Pet owners who are concerned that their furry companion may go missing often choose to have their pets microchipped – but what is it and is it right for you? Microchipping provides an extra level of security that goes beyond your pet’s identification collar. Conducted in the veterinarian’s office, microchipping is a simple procedure with no anesthesia required. Veterinarians consider it to be the same pain as a small injection to the pet.
Microchipping works by providing your information such as name, address, and phone number to a vet’s or other qualified office, so that they may notify you directly if your pet is found. The office will use a scanner, much like a price checker in a grocery store, to gather this information from the microchip. Regardless of the brand of microchip that you use, it’s important to register your most updated information directly with the company.

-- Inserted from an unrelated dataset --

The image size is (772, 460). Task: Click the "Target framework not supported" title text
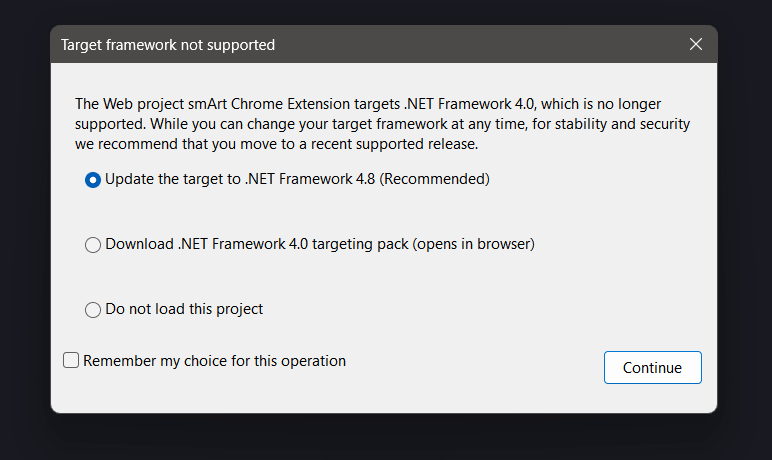coord(168,45)
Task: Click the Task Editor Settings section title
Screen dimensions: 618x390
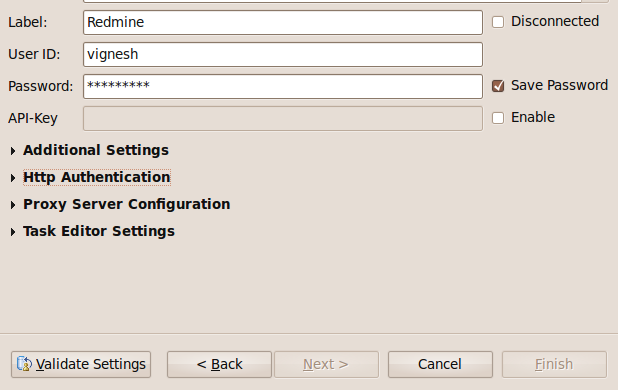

Owners that have chosen to have their pets microchipped can enjoy peace of mind that their animal is more likely to be returned to them should they go missing. According to the Journal of American Veterinarian Medical Association, “7,700 stray animals at animal shelters showed that dogs without microchips were returned to their owners 21.9% of the time… microchipped dogs were returned to their owners 52.2% of the time. Cats without microchips were reunited with their owners only 1.8% of the time …microchipped cats went back home 38.5% of the time.”
There are some reports of cancer risks associated with the use of microchips; however, most medical professionals agree that the benefits of microchipping outweigh any risks associated with the microchip.
The cost of microchipping your pet can be very affordable, with many local pet shelters and humane societies providing reduced costs and programs available to pet owners. Contact your local shelter or humane society and ask if they have drop-in microchipping clinics or reduced costs.
Microchipping does not, however, replace the need for an identification tag and collar on your pet. Collars and ID tags provide the first line of defense should a pet go missing.